揚力で稼働するダリウス型風車の翼頭だけ残して内側を開放し、抗力型風車の構造も残している。抗力型として起動して速度を確保したら揚力型へと移行する算段なのだ。

配線は3本。三相交流式である。

※上からノーファインダーで撮ってたら指写っちゃってますねこれ。

※カタログみたら600Wと書いてある。大嘘である。実測3W出るか出ないか。風の強い日でそれだろう(びゅうびゅう吹いてそれくらい)。自転車のライトを点けられるかどうかくらいである。

それはちょっと・・ と思うかもしれませんが直径高さそれぞれ1m程度の風車では人間が自転車漕ぐより出力的に弱いのだ。iPhoneの充電程度がせいぜいである。

※導風路を設けるのでも無理。2倍いかない。

※常時強風が吹いてる場所で直径の大きな機械を使うシステムに敵わない。

※どうしたらいいか? 消費電力の小さい機械を使うことである。LED懐中電灯とFM/AMラジオ、携帯電話の充電、それくらいである。他は全く無理。そして風力受けて機械動力に換えるため風車自身は常に倒壊崩壊の危険にさらされる。メンテ費が発電力を上回ってしまうのだ。

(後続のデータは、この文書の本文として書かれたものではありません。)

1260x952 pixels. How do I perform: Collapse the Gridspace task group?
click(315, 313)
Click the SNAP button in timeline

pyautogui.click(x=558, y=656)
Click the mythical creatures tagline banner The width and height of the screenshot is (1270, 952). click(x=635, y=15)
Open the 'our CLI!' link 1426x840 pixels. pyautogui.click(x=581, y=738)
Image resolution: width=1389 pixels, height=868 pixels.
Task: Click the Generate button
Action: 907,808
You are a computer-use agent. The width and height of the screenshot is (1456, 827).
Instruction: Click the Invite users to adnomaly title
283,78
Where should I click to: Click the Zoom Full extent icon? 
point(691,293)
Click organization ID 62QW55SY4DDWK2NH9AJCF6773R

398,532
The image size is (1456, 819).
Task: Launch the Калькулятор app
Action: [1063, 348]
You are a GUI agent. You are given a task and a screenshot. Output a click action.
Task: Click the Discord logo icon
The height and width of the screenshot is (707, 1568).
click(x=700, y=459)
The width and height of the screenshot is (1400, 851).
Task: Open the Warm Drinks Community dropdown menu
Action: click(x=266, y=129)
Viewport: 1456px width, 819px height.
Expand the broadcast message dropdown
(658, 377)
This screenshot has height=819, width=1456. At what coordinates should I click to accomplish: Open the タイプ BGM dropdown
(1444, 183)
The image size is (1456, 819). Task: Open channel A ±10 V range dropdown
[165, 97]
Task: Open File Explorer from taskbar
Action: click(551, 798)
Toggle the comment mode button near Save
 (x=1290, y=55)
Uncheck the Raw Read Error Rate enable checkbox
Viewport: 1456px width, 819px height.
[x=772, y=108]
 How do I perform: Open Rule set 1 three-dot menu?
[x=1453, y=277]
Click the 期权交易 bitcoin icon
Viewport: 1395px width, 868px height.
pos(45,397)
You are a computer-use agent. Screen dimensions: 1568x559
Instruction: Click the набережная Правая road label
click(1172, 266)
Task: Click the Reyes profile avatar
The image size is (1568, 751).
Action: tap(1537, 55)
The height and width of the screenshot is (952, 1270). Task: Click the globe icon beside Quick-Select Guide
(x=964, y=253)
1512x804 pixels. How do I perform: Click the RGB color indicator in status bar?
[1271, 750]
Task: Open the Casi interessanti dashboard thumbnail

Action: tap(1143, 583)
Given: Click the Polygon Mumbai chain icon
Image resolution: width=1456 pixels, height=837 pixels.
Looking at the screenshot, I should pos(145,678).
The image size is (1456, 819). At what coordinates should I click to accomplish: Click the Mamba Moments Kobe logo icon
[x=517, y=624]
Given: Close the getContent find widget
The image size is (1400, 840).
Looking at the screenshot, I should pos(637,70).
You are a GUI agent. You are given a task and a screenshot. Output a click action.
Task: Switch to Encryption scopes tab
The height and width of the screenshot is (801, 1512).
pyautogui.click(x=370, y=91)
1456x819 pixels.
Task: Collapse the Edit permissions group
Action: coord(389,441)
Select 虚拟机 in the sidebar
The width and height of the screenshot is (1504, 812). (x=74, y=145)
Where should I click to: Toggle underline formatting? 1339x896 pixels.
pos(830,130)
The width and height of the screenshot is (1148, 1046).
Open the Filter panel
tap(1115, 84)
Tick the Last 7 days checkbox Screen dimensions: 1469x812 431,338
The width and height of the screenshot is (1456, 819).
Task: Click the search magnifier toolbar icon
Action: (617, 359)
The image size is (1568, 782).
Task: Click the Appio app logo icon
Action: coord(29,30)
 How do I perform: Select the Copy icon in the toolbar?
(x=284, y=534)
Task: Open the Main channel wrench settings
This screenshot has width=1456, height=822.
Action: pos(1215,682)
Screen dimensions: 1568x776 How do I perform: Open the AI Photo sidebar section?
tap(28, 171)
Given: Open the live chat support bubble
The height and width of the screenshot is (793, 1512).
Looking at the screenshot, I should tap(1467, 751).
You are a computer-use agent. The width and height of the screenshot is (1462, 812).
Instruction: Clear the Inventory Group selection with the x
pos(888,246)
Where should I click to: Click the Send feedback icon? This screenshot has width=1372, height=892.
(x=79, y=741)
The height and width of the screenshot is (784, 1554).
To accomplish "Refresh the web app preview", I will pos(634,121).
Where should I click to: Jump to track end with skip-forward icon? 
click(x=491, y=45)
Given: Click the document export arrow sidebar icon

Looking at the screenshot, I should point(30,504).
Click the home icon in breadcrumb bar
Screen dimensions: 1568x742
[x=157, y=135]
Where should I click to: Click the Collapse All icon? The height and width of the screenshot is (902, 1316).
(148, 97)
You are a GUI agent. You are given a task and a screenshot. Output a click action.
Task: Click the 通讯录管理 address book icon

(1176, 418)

※常識的視点でみればわかるのですが、この風車の受風面積は大人の身体の前方投影面積とほぼ等しい。自転車にその面積の帆を付け風で煽った時の抗力が入力値となる(のではないのですがそう考えてみる)。台風レベルは置いておいて普通の風ではその帆で自転車を動かせない。強風でなんとか。そこから出力として取り出せるのはヘッドライト用電力くらいでパワーアシストモータをフル負荷で回転させるのは絶対に無理。急坂を登る力を取り出せない。

風車の期待値はそれくらいということです(奇跡を起こす力はないということです)。

※帆走船(ヨット)の速度は大体自転車の半分です。スポーツ自転車じゃなくて家庭用自転車でゆっくり走るときのそれです。

※東京〜小笠原間をヨットで移動する場合期間はおよそ2週間程度かかります。動力船の1/10くらいの速度です。

※帆船のこの速度限界を知ったときヨットへの興味はなくなった。コスト的にペイしない。帆走のみでは食糧や体力がもたない。例えば日本一周なら4ヶ月くらいかかるのだ。内燃機関でスクリューを回すのがいちばんなのである。くっそシリンダー長の長い低回転型ディーゼルエンジンは最高である。熱効率50パーセント超であり生物のそれに近い。それで低コスト低品質燃料を使用する。世界の物資輸送の多くはこの低回転型ディーゼルエンジンに負っている(なので「輸入ものが安い」のだ)。